Segment Start: Provided records
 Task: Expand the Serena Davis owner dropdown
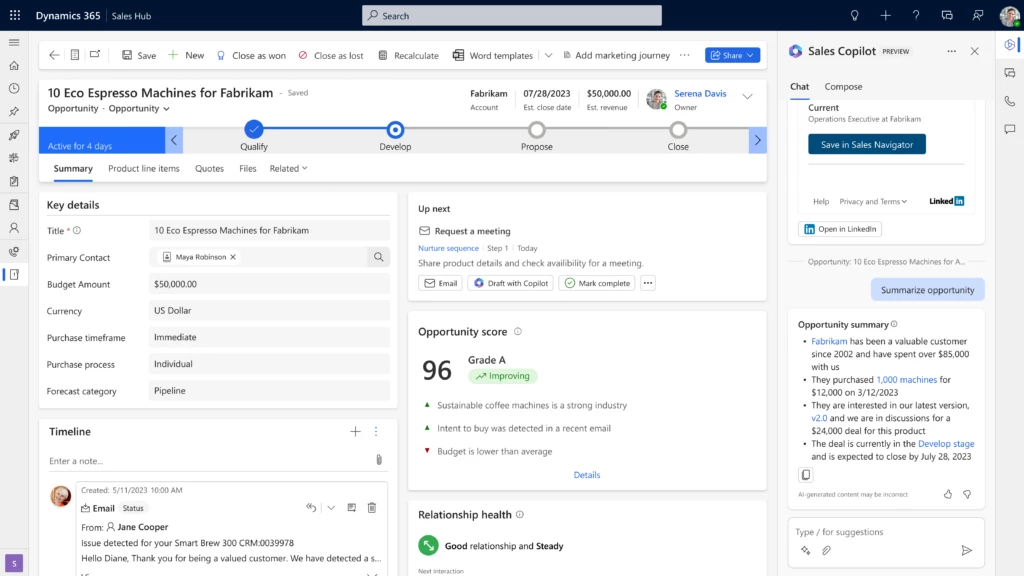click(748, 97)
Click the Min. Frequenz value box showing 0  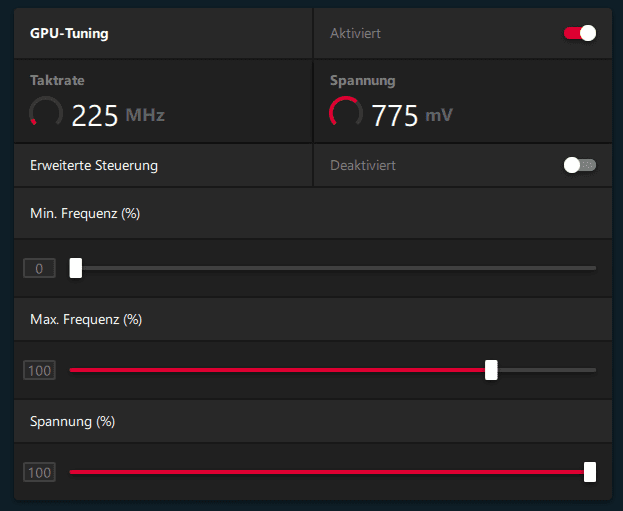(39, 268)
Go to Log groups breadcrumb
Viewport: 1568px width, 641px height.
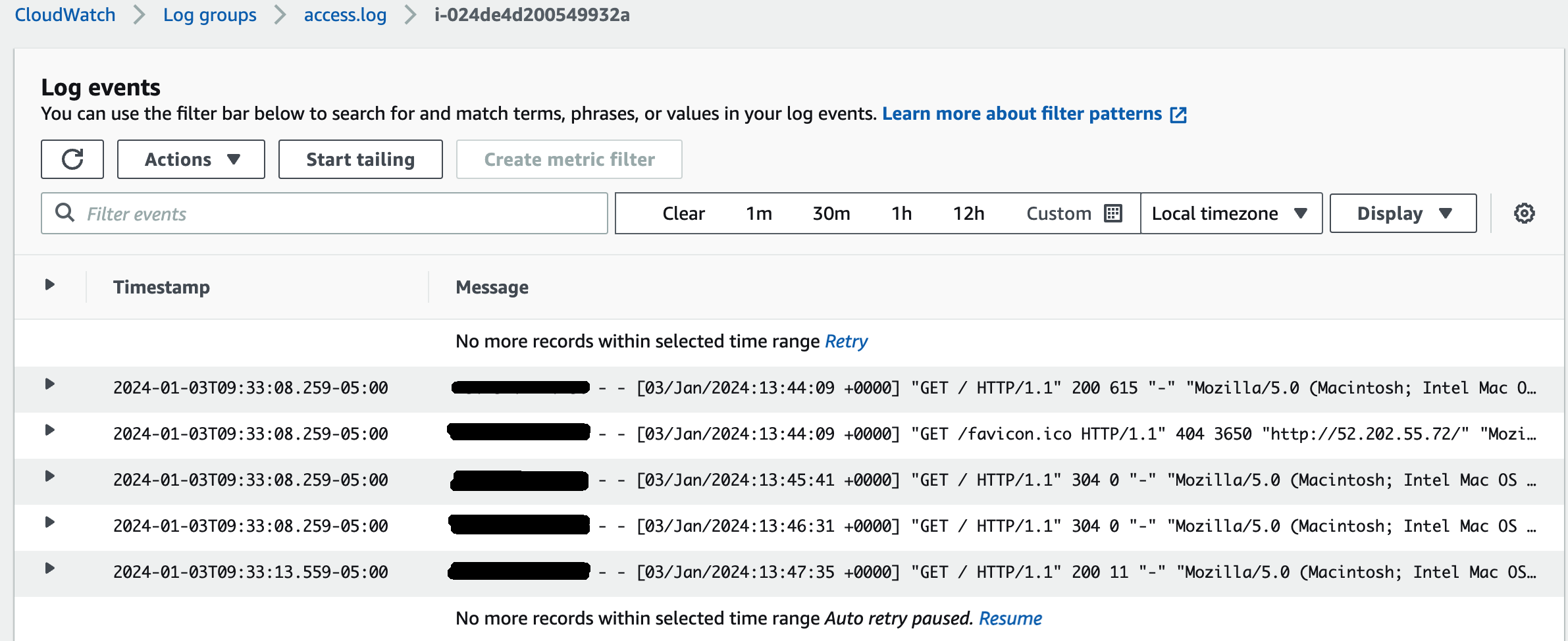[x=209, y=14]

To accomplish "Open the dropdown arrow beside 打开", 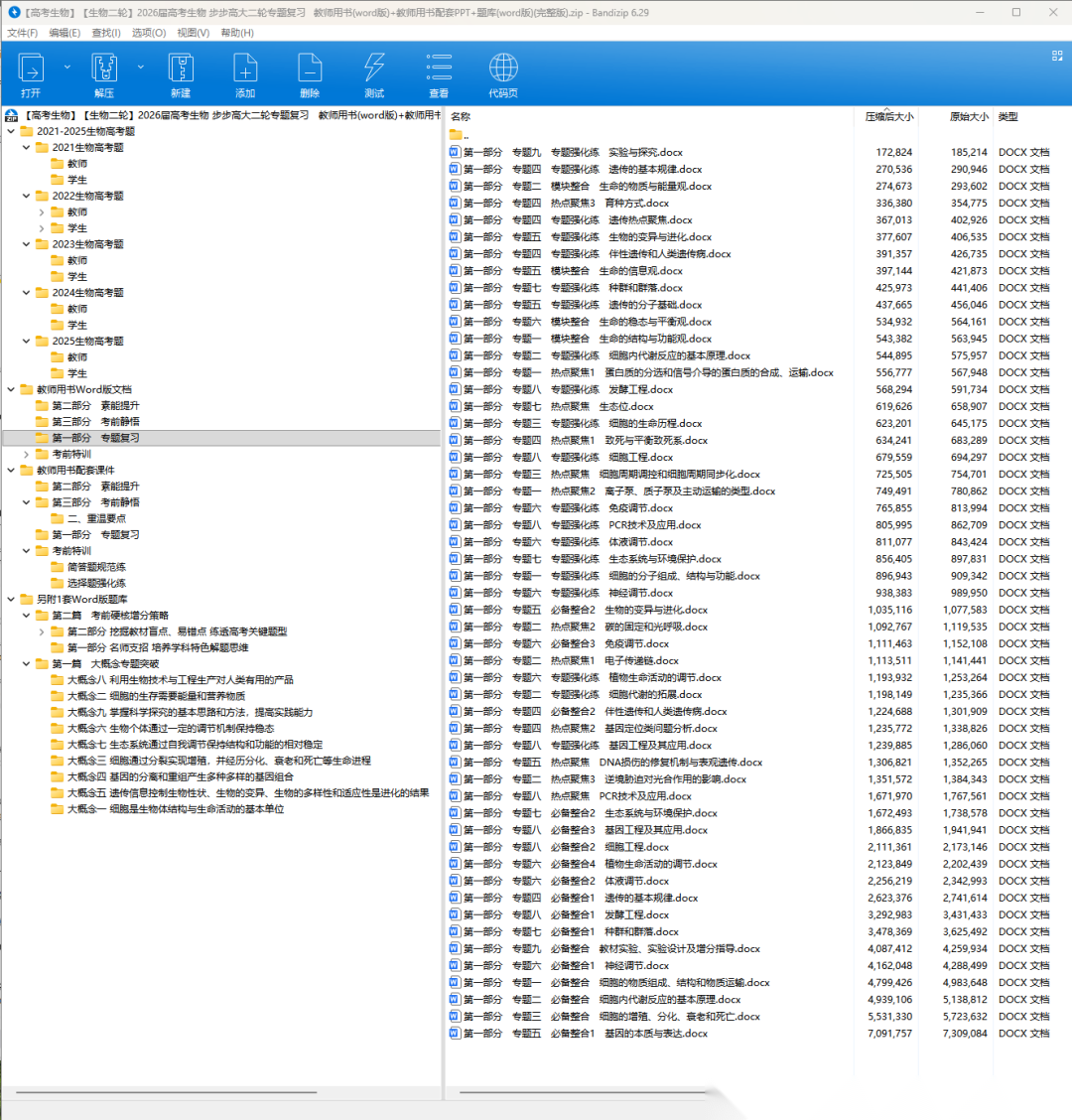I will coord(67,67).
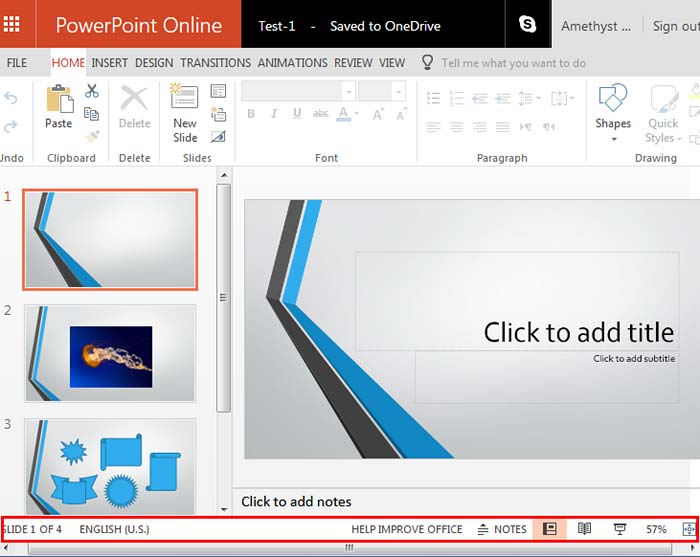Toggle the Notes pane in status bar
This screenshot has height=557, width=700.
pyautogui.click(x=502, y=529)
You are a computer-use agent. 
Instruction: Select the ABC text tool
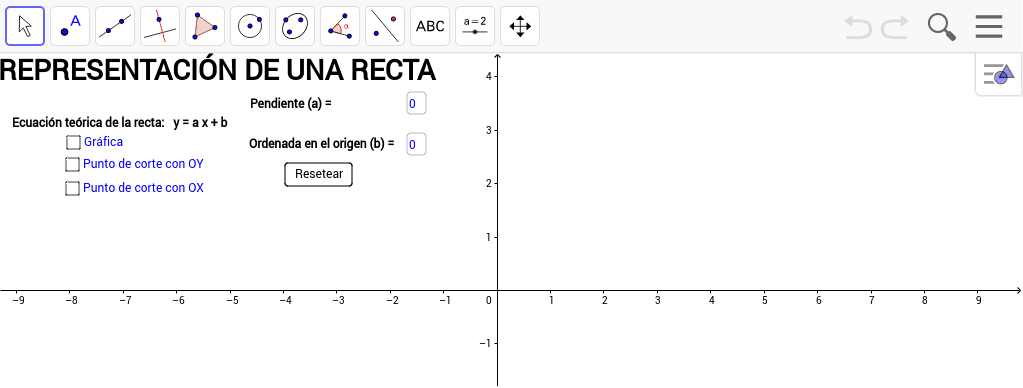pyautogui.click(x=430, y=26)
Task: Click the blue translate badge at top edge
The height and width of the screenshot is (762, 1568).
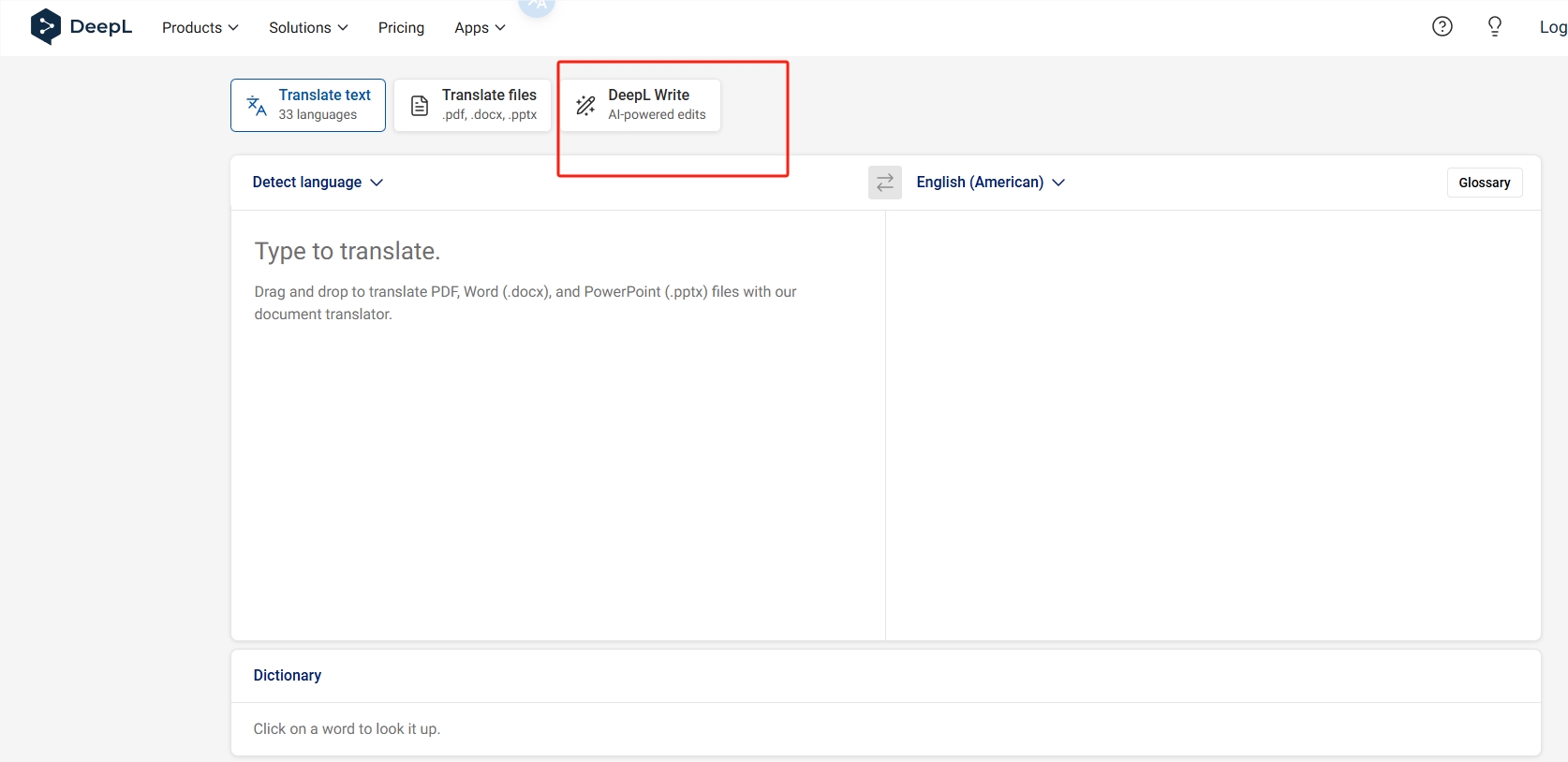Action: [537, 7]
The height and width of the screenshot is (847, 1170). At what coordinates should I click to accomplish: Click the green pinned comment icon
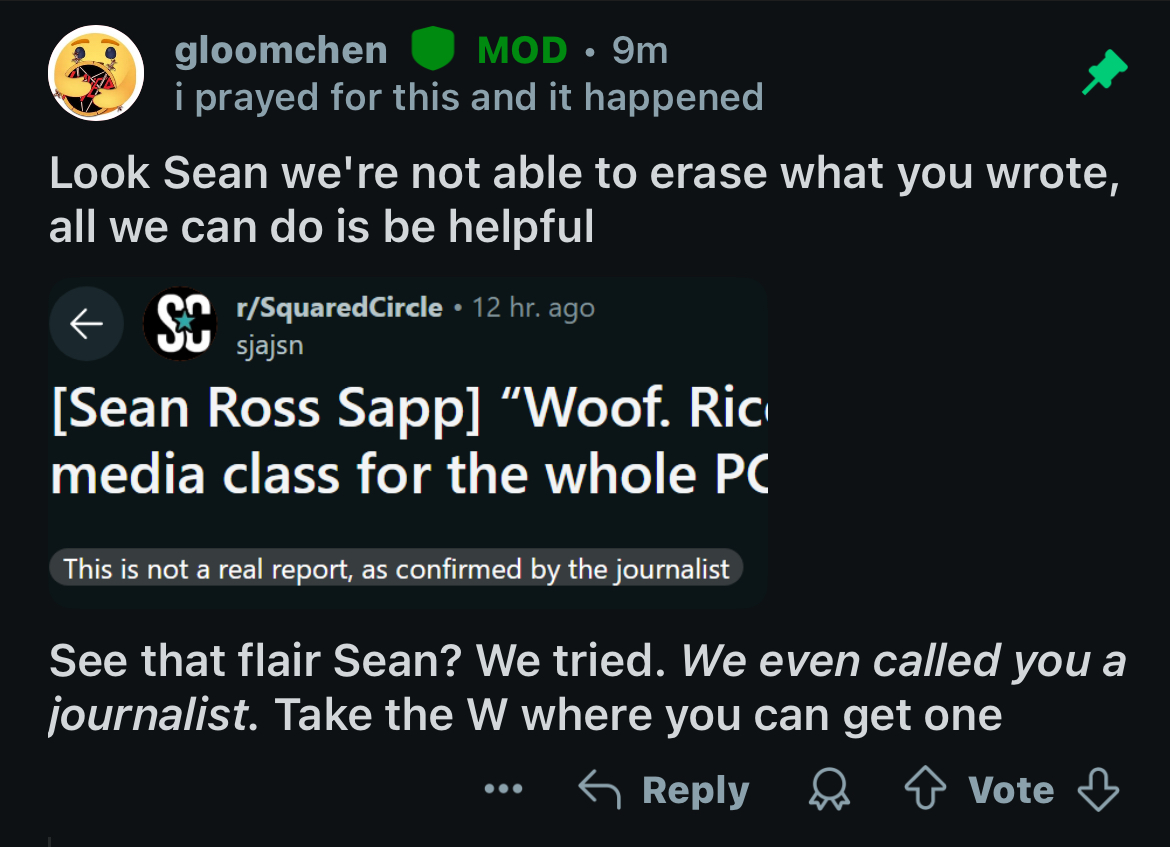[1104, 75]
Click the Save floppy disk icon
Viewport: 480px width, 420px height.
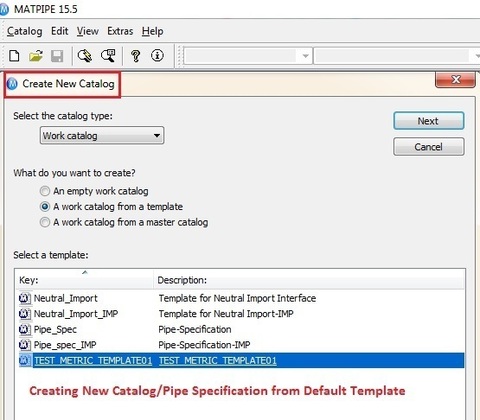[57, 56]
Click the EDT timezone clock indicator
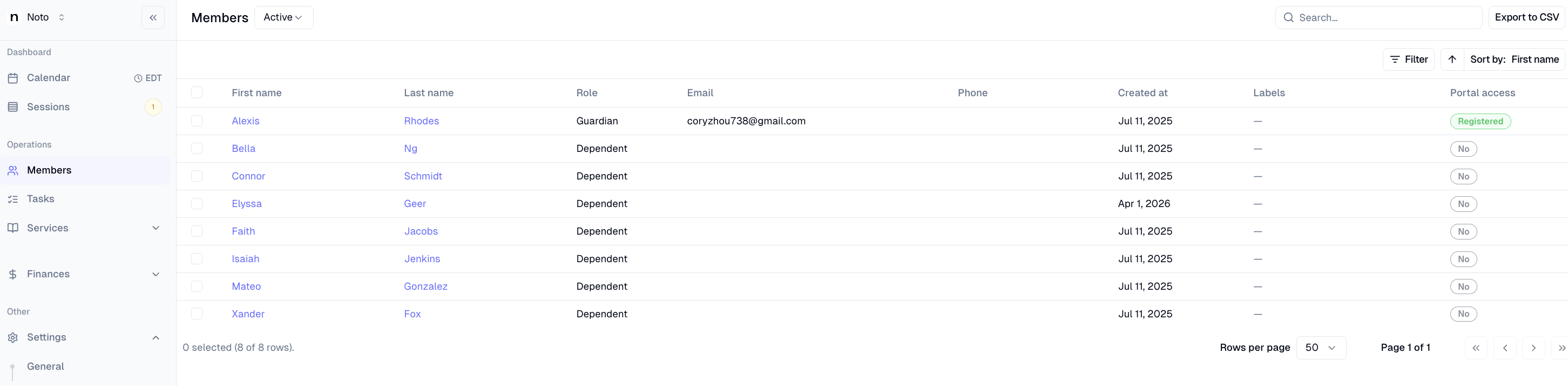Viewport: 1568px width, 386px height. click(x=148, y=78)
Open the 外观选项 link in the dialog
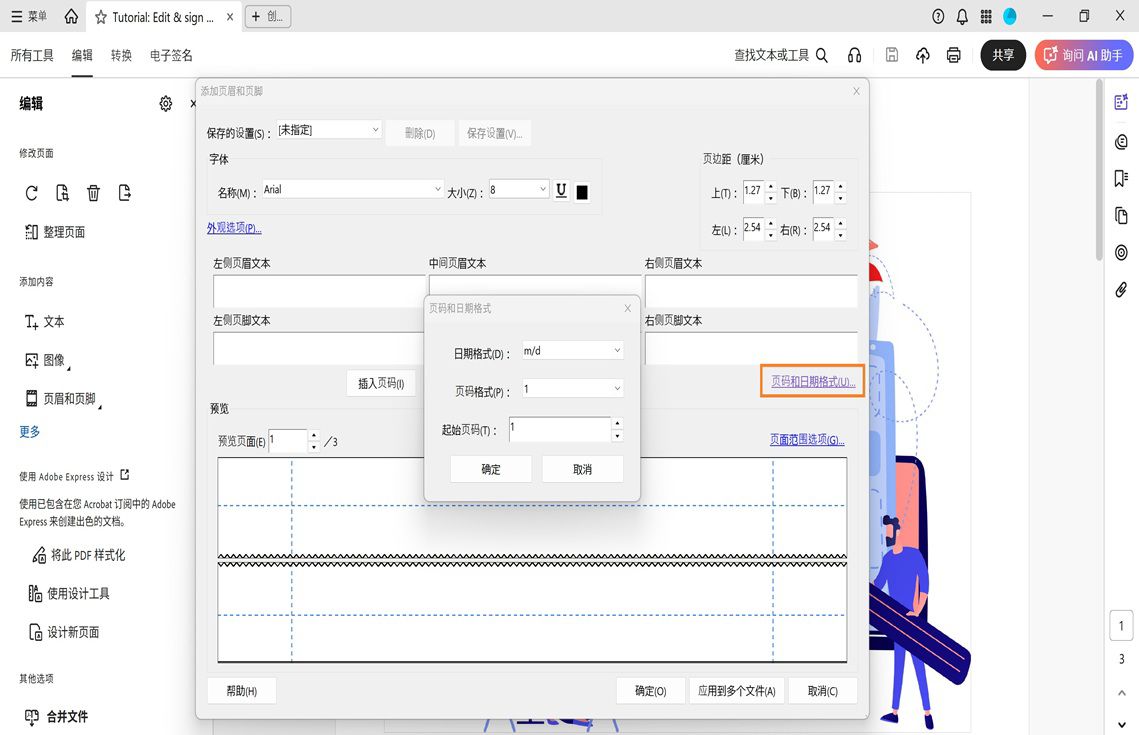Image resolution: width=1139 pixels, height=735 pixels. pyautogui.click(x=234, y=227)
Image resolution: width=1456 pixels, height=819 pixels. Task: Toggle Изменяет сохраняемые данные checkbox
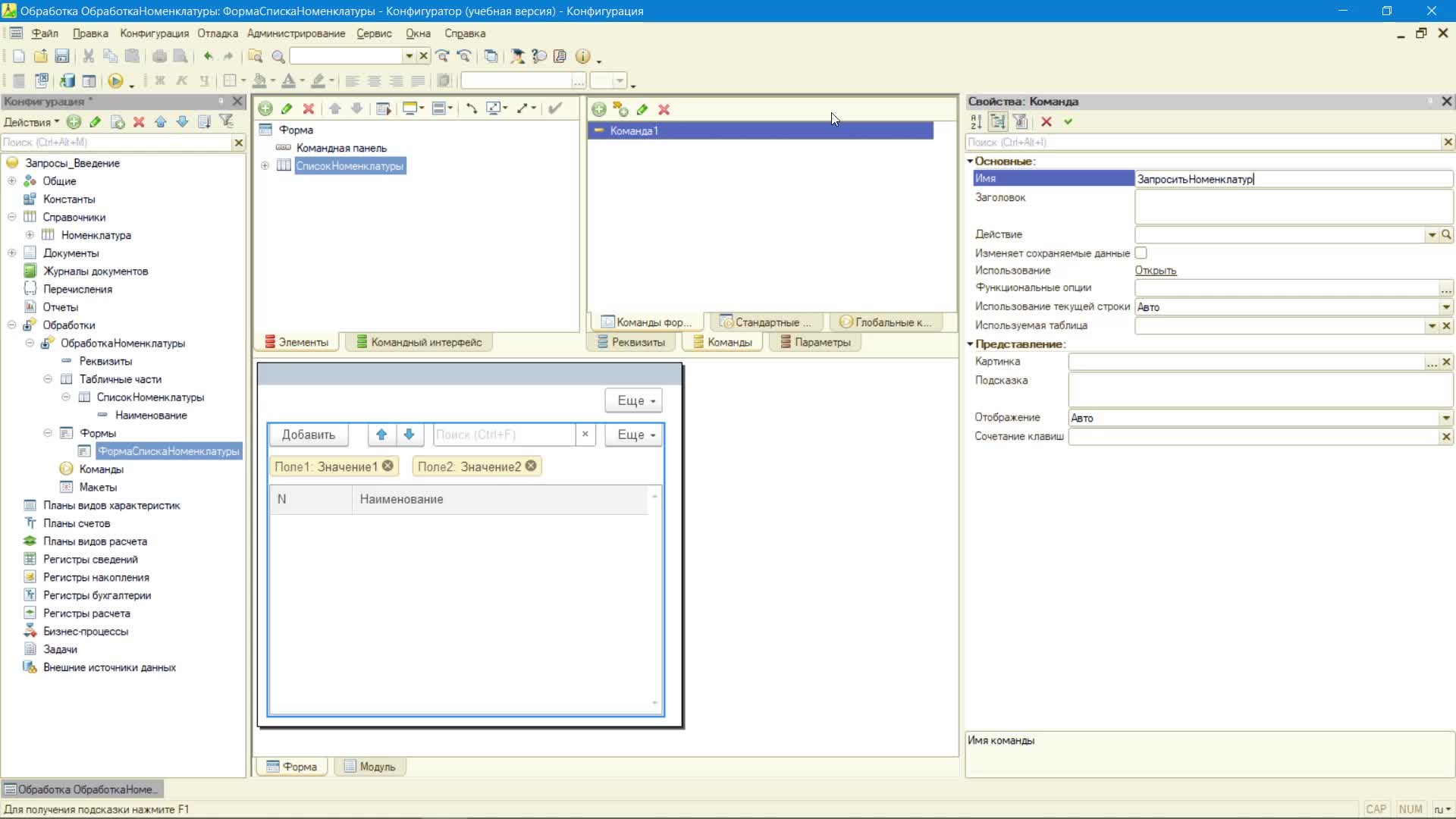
Segment End: Provided records
__Activity__
Starting with the line that holds "Task: Click the", repeat exactly every line through the end of the material above, both ends included, without the pictures.

__Solution for this task__
Task: Click the blue translate badge at top edge
The height and width of the screenshot is (762, 1568).
Action: [537, 7]
The height and width of the screenshot is (847, 1170). At what coordinates should I click to accomplish: Click the green pinned comment icon
[1104, 75]
Click the Save floppy disk icon
Viewport: 480px width, 420px height.
[57, 56]
Click the EDT timezone clock indicator
Viewport: 1568px width, 386px height. click(x=148, y=78)
Open the 外观选项 link in the dialog
Image resolution: width=1139 pixels, height=735 pixels. pyautogui.click(x=234, y=227)
Image resolution: width=1456 pixels, height=819 pixels. Task: Toggle Изменяет сохраняемые данные checkbox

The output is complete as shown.